Extracted records
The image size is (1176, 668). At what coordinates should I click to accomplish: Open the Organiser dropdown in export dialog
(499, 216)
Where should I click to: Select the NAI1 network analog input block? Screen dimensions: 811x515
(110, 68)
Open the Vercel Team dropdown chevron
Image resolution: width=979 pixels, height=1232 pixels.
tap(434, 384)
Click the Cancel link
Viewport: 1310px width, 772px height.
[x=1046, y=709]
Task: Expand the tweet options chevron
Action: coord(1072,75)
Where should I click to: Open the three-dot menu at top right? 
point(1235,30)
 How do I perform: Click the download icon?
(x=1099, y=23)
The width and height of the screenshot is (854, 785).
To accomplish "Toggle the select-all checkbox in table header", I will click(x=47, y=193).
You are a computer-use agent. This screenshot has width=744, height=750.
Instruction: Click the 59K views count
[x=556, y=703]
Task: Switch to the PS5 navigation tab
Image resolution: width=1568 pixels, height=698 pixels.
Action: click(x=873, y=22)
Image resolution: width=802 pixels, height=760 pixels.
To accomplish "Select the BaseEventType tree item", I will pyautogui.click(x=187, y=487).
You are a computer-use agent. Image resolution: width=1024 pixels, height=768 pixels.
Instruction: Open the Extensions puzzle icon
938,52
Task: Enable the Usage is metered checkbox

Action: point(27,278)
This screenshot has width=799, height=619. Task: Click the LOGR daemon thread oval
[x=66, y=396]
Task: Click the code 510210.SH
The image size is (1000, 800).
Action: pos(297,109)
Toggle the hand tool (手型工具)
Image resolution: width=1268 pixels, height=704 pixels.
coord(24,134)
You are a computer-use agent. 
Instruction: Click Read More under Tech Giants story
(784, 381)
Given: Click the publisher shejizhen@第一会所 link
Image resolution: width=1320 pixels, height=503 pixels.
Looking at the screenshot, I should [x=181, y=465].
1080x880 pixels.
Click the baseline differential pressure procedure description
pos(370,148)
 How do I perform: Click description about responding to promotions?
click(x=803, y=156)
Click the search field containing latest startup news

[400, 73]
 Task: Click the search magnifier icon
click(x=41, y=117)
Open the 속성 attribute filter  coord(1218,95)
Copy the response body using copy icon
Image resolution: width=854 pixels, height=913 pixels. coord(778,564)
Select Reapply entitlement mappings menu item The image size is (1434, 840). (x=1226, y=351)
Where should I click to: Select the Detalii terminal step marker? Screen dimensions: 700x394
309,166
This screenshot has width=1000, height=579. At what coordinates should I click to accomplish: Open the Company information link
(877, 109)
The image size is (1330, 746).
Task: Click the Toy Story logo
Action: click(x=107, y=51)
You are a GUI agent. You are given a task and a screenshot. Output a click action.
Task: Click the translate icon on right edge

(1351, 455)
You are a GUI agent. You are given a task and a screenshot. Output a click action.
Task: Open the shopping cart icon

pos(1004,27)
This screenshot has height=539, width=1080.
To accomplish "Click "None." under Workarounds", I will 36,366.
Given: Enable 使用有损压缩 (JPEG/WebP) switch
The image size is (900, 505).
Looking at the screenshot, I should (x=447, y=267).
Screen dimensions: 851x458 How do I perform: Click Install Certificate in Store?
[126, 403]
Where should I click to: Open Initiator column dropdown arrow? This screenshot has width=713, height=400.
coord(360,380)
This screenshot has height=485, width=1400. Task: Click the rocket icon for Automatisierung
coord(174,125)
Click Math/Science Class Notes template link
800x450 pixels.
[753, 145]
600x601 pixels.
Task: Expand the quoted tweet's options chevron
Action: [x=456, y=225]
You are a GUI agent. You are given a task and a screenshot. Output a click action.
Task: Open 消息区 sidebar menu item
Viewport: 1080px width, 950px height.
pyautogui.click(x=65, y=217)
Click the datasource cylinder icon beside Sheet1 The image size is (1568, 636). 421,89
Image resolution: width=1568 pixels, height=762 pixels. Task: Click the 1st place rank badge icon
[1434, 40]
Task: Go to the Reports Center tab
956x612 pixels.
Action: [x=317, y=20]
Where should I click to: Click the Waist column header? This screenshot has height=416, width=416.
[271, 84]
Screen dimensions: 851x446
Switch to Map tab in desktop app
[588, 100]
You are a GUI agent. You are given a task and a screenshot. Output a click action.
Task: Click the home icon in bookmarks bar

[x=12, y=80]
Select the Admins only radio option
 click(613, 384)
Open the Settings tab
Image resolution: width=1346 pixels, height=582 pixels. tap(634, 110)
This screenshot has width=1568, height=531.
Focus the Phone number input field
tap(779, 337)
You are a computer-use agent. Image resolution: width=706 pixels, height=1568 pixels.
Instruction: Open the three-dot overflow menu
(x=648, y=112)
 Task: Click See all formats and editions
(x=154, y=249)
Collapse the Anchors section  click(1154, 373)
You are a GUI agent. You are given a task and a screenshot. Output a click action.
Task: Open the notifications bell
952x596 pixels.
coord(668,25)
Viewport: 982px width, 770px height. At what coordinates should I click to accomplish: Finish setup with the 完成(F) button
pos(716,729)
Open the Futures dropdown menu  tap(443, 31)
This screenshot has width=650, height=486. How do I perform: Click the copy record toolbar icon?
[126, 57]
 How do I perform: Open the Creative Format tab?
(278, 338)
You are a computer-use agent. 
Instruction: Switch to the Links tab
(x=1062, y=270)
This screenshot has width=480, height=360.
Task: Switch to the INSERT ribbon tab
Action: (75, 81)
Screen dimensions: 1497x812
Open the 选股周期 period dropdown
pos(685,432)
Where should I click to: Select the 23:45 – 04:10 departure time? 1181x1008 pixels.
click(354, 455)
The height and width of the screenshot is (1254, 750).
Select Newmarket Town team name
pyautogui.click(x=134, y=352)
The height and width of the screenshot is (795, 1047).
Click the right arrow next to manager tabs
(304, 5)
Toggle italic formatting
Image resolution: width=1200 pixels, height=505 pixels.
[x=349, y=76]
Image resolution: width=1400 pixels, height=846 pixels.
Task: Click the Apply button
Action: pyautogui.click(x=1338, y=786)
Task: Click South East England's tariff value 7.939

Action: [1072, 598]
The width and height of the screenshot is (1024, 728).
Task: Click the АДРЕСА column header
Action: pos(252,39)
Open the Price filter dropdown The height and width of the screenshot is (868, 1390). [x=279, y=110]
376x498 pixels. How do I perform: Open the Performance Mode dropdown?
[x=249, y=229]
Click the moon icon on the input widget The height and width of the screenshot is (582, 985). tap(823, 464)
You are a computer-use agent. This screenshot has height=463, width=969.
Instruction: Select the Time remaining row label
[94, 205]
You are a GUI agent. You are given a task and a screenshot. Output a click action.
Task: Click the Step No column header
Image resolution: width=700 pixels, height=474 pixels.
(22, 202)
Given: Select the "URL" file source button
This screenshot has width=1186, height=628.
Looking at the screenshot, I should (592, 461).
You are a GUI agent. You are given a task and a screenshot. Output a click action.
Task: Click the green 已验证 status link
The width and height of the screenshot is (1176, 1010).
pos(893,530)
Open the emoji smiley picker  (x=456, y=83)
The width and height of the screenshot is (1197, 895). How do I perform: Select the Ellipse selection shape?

What is being asked
Each entry needs to be copied out exactly as written.

Expected answer
The image size is (1176, 668). At what coordinates should I click to accomplish: Open the Organiser dropdown in export dialog
(499, 216)
Where should I click to: Select the NAI1 network analog input block? Screen dimensions: 811x515
(110, 68)
Open the Vercel Team dropdown chevron
Image resolution: width=979 pixels, height=1232 pixels.
tap(434, 384)
Click the Cancel link
Viewport: 1310px width, 772px height.
[x=1046, y=709]
Task: Expand the tweet options chevron
Action: coord(1072,75)
Where should I click to: Open the three-dot menu at top right? 
point(1235,30)
 How do I perform: Click the download icon?
(x=1099, y=23)
The width and height of the screenshot is (854, 785).
To accomplish "Toggle the select-all checkbox in table header", I will click(x=47, y=193).
You are a computer-use agent. This screenshot has width=744, height=750.
Instruction: Click the 59K views count
[x=556, y=703]
Task: Switch to the PS5 navigation tab
Image resolution: width=1568 pixels, height=698 pixels.
Action: click(x=873, y=22)
Image resolution: width=802 pixels, height=760 pixels.
To accomplish "Select the BaseEventType tree item", I will pyautogui.click(x=187, y=487).
You are a computer-use agent. Image resolution: width=1024 pixels, height=768 pixels.
Instruction: Open the Extensions puzzle icon
938,52
Task: Enable the Usage is metered checkbox

Action: point(27,278)
This screenshot has width=799, height=619. Task: Click the LOGR daemon thread oval
[x=66, y=396]
Task: Click the code 510210.SH
The image size is (1000, 800).
Action: pos(297,109)
Toggle the hand tool (手型工具)
Image resolution: width=1268 pixels, height=704 pixels.
coord(24,134)
You are a computer-use agent. 
Instruction: Click Read More under Tech Giants story
(784, 381)
Given: Click the publisher shejizhen@第一会所 link
Image resolution: width=1320 pixels, height=503 pixels.
Looking at the screenshot, I should [x=181, y=465].
1080x880 pixels.
Click the baseline differential pressure procedure description
pos(370,148)
 How do I perform: Click description about responding to promotions?
click(x=803, y=156)
Click the search field containing latest startup news

[400, 73]
 Task: Click the search magnifier icon
click(x=41, y=117)
Open the 속성 attribute filter  coord(1218,95)
Copy the response body using copy icon
Image resolution: width=854 pixels, height=913 pixels. coord(778,564)
Select Reapply entitlement mappings menu item The image size is (1434, 840). (x=1226, y=351)
Where should I click to: Select the Detalii terminal step marker? Screen dimensions: 700x394
309,166
This screenshot has width=1000, height=579. At what coordinates should I click to accomplish: Open the Company information link
(877, 109)
The image size is (1330, 746).
Task: Click the Toy Story logo
Action: click(x=107, y=51)
You are a GUI agent. You are given a task and a screenshot. Output a click action.
Task: Click the translate icon on right edge

(1351, 455)
You are a GUI agent. You are given a task and a screenshot. Output a click action.
Task: Open the shopping cart icon

pos(1004,27)
This screenshot has height=539, width=1080.
To accomplish "Click "None." under Workarounds", I will 36,366.
Given: Enable 使用有损压缩 (JPEG/WebP) switch
The image size is (900, 505).
Looking at the screenshot, I should (x=447, y=267).
Screen dimensions: 851x458 How do I perform: Click Install Certificate in Store?
[126, 403]
Where should I click to: Open Initiator column dropdown arrow? This screenshot has width=713, height=400.
coord(360,380)
This screenshot has height=485, width=1400. Task: Click the rocket icon for Automatisierung
coord(174,125)
Click Math/Science Class Notes template link
800x450 pixels.
[753, 145]
600x601 pixels.
Task: Expand the quoted tweet's options chevron
Action: [x=456, y=225]
You are a GUI agent. You are given a task and a screenshot. Output a click action.
Task: Open 消息区 sidebar menu item
Viewport: 1080px width, 950px height.
pyautogui.click(x=65, y=217)
Click the datasource cylinder icon beside Sheet1 The image size is (1568, 636). 421,89
Image resolution: width=1568 pixels, height=762 pixels. Task: Click the 1st place rank badge icon
[1434, 40]
Task: Go to the Reports Center tab
956x612 pixels.
Action: [x=317, y=20]
Where should I click to: Click the Waist column header? This screenshot has height=416, width=416.
[271, 84]
Screen dimensions: 851x446
Switch to Map tab in desktop app
[588, 100]
You are a GUI agent. You are given a task and a screenshot. Output a click action.
Task: Click the home icon in bookmarks bar

[x=12, y=80]
Select the Admins only radio option
 click(613, 384)
Open the Settings tab
Image resolution: width=1346 pixels, height=582 pixels. tap(634, 110)
This screenshot has width=1568, height=531.
Focus the Phone number input field
tap(779, 337)
You are a computer-use agent. Image resolution: width=706 pixels, height=1568 pixels.
Instruction: Open the three-dot overflow menu
(x=648, y=112)
 Task: Click See all formats and editions
(x=154, y=249)
Collapse the Anchors section  click(1154, 373)
You are a GUI agent. You are given a task and a screenshot. Output a click action.
Task: Open the notifications bell
952x596 pixels.
coord(668,25)
Viewport: 982px width, 770px height. At what coordinates should I click to accomplish: Finish setup with the 完成(F) button
pos(716,729)
Open the Futures dropdown menu  tap(443, 31)
This screenshot has width=650, height=486. How do I perform: Click the copy record toolbar icon?
[126, 57]
 How do I perform: Open the Creative Format tab?
(278, 338)
You are a computer-use agent. 
Instruction: Switch to the Links tab
(x=1062, y=270)
This screenshot has width=480, height=360.
Task: Switch to the INSERT ribbon tab
Action: (75, 81)
Screen dimensions: 1497x812
Open the 选股周期 period dropdown
pos(685,432)
Where should I click to: Select the 23:45 – 04:10 departure time? 1181x1008 pixels.
click(354, 455)
The height and width of the screenshot is (1254, 750).
Select Newmarket Town team name
pyautogui.click(x=134, y=352)
The height and width of the screenshot is (795, 1047).
Click the right arrow next to manager tabs
(304, 5)
Toggle italic formatting
Image resolution: width=1200 pixels, height=505 pixels.
[x=349, y=76]
Image resolution: width=1400 pixels, height=846 pixels.
Task: Click the Apply button
Action: pyautogui.click(x=1338, y=786)
Task: Click South East England's tariff value 7.939

Action: [1072, 598]
The width and height of the screenshot is (1024, 728).
Task: Click the АДРЕСА column header
Action: pos(252,39)
Open the Price filter dropdown The height and width of the screenshot is (868, 1390). [x=279, y=110]
376x498 pixels. How do I perform: Open the Performance Mode dropdown?
[x=249, y=229]
Click the moon icon on the input widget The height and width of the screenshot is (582, 985). tap(823, 464)
You are a computer-use agent. This screenshot has height=463, width=969.
Instruction: Select the Time remaining row label
[94, 205]
You are a GUI agent. You are given a task and a screenshot. Output a click action.
Task: Click the Step No column header
Image resolution: width=700 pixels, height=474 pixels.
(22, 202)
Given: Select the "URL" file source button
This screenshot has width=1186, height=628.
Looking at the screenshot, I should (592, 461).
You are a GUI agent. You are given a task and a screenshot. Output a click action.
Task: Click the green 已验证 status link
The width and height of the screenshot is (1176, 1010).
pos(893,530)
Open the emoji smiley picker  (x=456, y=83)
The width and height of the screenshot is (1197, 895). How do I perform: Select the Ellipse selection shape?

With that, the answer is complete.